▶ **THE PROBLEM**:
Quote the post comparing Wollstonecraft and Friedan word for word, starting at "The concepts of" and stopping after "in women’s lives.".

▶ **DOCUMENT**:
Monday, April 30, 2007

A Little Wollstonecraft and Friedan Comparison

The concepts of autonomy and independence, while approached in differing ways, flow incessantly through A Vindication of the Rights of Woman and the opening chapter of The Feminist Mystique. Both authors, Mary Wollstonecraft and Betty Friedan, speak with a tone of elitism and, while the points discussed warrant careful attention from the audience, both appear to locate themselves above the duped women who aim all their energies toward the pursuit of men for their happiness. However, these two influential women recognize with passion the massive weight of societal expectations and the amount of training which renders women necessarily dependent on men, although there are innumerable differences between what these women (Friedan and Wollstonecraft) deem meaningful in women’s lives.

▶ **SOURCE MATERIAL**:
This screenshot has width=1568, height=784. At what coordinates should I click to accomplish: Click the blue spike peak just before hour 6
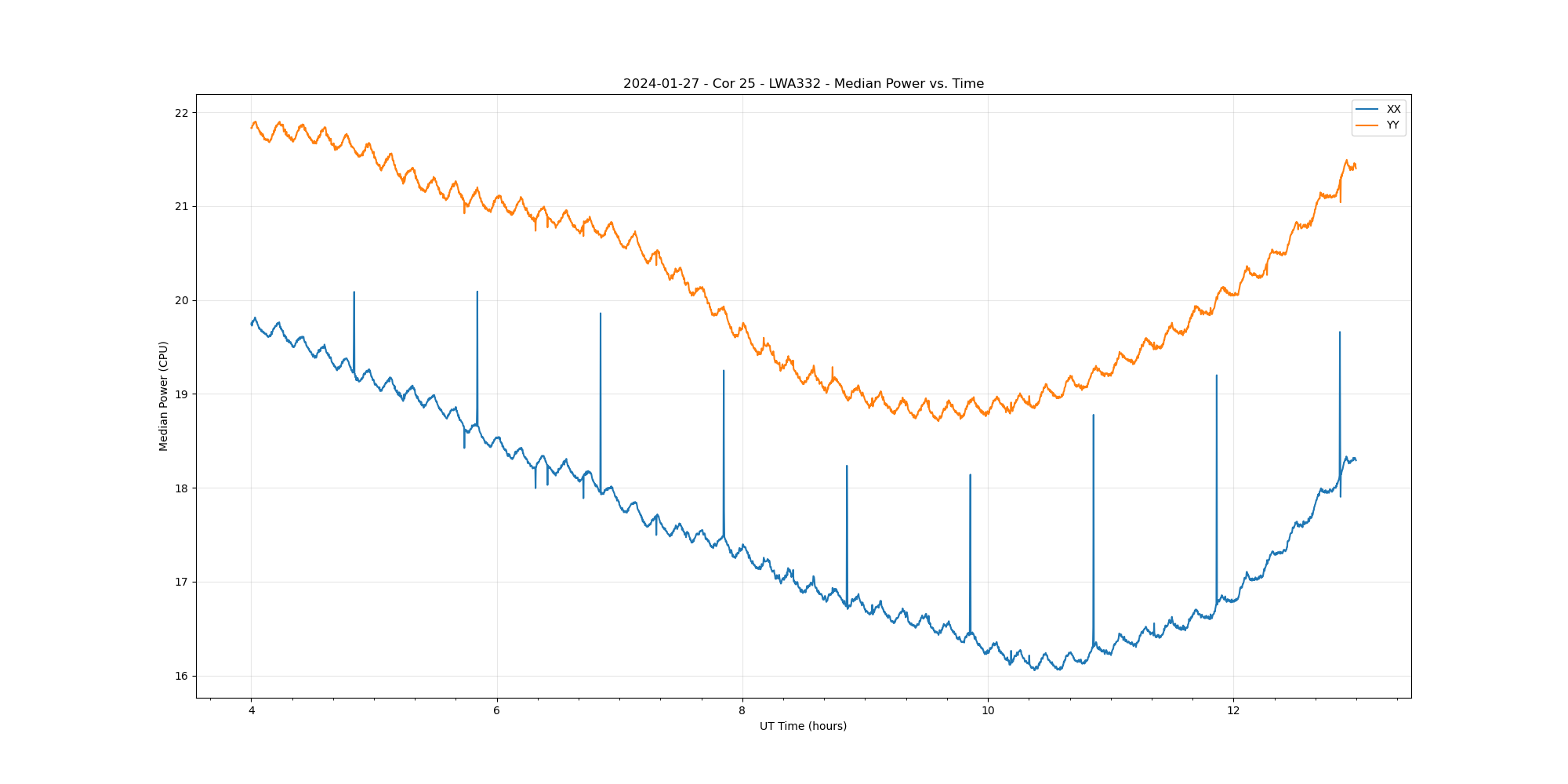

▶ **FINISHED TASK**:
The concepts of autonomy and independence, while approached in differing ways, flow incessantly through A Vindication of the Rights of Woman and the opening chapter of The Feminist Mystique. Both authors, Mary Wollstonecraft and Betty Friedan, speak with a tone of elitism and, while the points discussed warrant careful attention from the audience, both appear to locate themselves above the duped women who aim all their energies toward the pursuit of men for their happiness. However, these two influential women recognize with passion the massive weight of societal expectations and the amount of training which renders women necessarily dependent on men, although there are innumerable differences between what these women (Friedan and Wollstonecraft) deem meaningful in women’s lives.